As a practical demonstration of this point, take a look at the performance of Dhrystone and of a larger piece of embedded software on three processors. The processors are not necessarily comparable in price or perform-ance; this study compares the benchmarks, not the processors. Two of the processors are RISC designs--the i960 µP (Intel Corp, www.intel.com) and the Am29205 µC (AMD, www.amd.com)--and the third is a derivative of the well-known x86 CISC family, the Am186EM µC (AMD) (see box "About the processors").

Comparing apples with oranges

The RISC processors ran the benchmarks with a clock speed of 16 MHz, which was the speed of both the system bus and the internal pipeline. The Am186EM µC was tested with a 10-MHz bus and a 40-MHz internal speed. Even so, memory bandwidth still sets the limit on performance; recall that most x86 instructions require multiple CPU cycles. If these speeds strike you as either very low or rather high, remember that there's no such thing as a typical embedded system. The purpose here is simply to illustrate some points about the practicalities of benchmarking.

The i960 benchmarks ran on Intel evaluation boards. Intel's two-pass compiler technology was exploited as far as possible, wherever applicable. Because of i960 architecture characteristics, a number of i960 family members benefit from two-pass technology. The Am29205 and Am186 µC benchmarks ran on AMD evaluation boards.

Memory access times for the evaluated systems are in the notation initial/subsequent. For example, 2/1 denotes a system that returns the first word of a new access sequence with a delay of two cycles and denotes each subsequent word in the fetch sequence with a delay of one cycle. This memory system is sometimes referred to as "2-1-1-1." Similarly, a 4/3 DRAM has four-cycle initial access followed by three cycles for subsequent words within the same burst, sometimes written "4-3-3-3."

The i960 SA platform uses relatively fast 2/1 DRAM. Results for the Am29205 processor were obtained on one system based on 3/2 DRAM controlled by the on-chip DRAM controller and one system based on 2/1 SRAM in the ROM controller's address region. The on-chip ROM controller permits 2/2 access only when performing memory writes. The Am186EM µC had SRAM attached to its on-chip memory controller. The 70-nsec SRAM is inexpensive because of its 10-MHz operation. Slow SRAM devices are inexpensive but generally smaller in capacity than DRAM. Their size is typically not a problem for many embedded systems.

The benchmark tests use the latest versions of the best available compilers. Optimization levels produce the highest code-execution speeds. These settings allow a user to trade off between performance and code size.

The worst benchmark abuse

One of the most frequent abuses of benchmarking is that benchmarks present the results for different platforms as if they are actually similar. For example, a CPU vendor might benchmark its own processor on a board with plenty of fast SRAM and then benchmark competing products with slow DRAM. The vendor might then present the results as if all the processors are running with memory systems of equivalent price and performance. The writers of such reports usually carefully avoid any outright lies; instead, they omit the key information that would make the unfairness of the comparison obvious, thus denying any intention to mislead.

This dishonesty is precisely what gives benchmarks a bad name. Using fast components in a benchmarking platform is fair, but the only honest way to present benchmark results is to disclose full details of all parts of the system--enough to allow an independent verification. Then, users can draw their own conclusions and decide whether they can afford to implement their own production systems in the same way.

Stated problem 1:
In the benchmarking article, restate the paragraph beginning "Memory access times for the evaluated systems" as a short bulleted list that keeps its main facts.

Records of locating words and elements
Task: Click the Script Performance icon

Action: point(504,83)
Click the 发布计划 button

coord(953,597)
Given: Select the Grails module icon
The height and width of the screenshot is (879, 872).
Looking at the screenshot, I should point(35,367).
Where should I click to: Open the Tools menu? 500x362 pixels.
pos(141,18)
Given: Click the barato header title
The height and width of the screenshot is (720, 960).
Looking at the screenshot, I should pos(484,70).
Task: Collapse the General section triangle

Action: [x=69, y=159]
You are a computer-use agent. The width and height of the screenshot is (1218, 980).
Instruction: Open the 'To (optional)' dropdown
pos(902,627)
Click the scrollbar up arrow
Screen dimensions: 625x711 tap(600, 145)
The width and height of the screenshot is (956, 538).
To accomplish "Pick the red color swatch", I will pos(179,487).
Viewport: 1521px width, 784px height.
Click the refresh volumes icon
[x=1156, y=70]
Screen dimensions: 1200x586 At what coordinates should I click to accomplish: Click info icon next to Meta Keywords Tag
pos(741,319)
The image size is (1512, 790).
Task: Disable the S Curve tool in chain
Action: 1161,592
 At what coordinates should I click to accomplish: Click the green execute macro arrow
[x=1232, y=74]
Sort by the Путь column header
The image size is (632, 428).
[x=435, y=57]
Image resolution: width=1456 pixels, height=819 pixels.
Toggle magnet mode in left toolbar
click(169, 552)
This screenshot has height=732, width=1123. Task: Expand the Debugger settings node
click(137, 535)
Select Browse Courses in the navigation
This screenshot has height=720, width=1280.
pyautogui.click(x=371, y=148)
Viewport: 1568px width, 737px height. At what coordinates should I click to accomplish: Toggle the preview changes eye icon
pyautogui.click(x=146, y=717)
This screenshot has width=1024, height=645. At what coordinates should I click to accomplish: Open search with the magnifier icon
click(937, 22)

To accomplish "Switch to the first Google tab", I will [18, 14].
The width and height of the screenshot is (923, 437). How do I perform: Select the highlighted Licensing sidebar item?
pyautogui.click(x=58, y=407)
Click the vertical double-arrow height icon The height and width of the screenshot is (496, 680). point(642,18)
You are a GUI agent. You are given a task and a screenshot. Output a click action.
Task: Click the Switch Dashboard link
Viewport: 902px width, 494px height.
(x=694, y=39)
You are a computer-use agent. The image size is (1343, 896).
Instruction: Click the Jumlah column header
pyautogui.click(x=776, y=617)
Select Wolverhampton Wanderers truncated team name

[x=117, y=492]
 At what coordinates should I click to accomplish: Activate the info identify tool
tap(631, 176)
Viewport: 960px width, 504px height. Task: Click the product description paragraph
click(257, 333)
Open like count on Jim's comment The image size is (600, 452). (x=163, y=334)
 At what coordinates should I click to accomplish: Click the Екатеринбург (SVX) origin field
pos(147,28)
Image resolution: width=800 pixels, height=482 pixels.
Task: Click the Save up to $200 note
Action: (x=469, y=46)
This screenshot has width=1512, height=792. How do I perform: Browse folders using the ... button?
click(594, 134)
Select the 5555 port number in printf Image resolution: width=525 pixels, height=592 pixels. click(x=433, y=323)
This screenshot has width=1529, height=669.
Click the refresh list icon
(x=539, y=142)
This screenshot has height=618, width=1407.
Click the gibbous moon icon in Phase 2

Stated problem 2:
In the rows, find the part that opens with the line containing "Click the scrollbar up arrow" and closes with the line containing "[x=1232, y=74]". Express that part as a JSON list of strings, one string per line, and leave out blank lines.

Task answer 1:
- Memory access times are given in the notation initial/subsequent.
- A 2/1 system returns the first word of a new access sequence after a two-cycle delay and each subsequent word after a one-cycle delay. This is sometimes written "2-1-1-1."
- A 4/3 DRAM has a four-cycle initial access and then three cycles for each subsequent word in the same burst. This is sometimes written "4-3-3-3."

Task answer 2:
[
  "Click the scrollbar up arrow",
  "Screen dimensions: 625x711 tap(600, 145)",
  "The width and height of the screenshot is (956, 538).",
  "To accomplish \"Pick the red color swatch\", I will pos(179,487).",
  "Viewport: 1521px width, 784px height.",
  "Click the refresh volumes icon",
  "[x=1156, y=70]",
  "Screen dimensions: 1200x586 At what coordinates should I click to accomplish: Click info icon next to Meta Keywords Tag",
  "pos(741,319)",
  "The image size is (1512, 790).",
  "Task: Disable the S Curve tool in chain",
  "Action: 1161,592",
  " At what coordinates should I click to accomplish: Click the green execute macro arrow",
  "[x=1232, y=74]"
]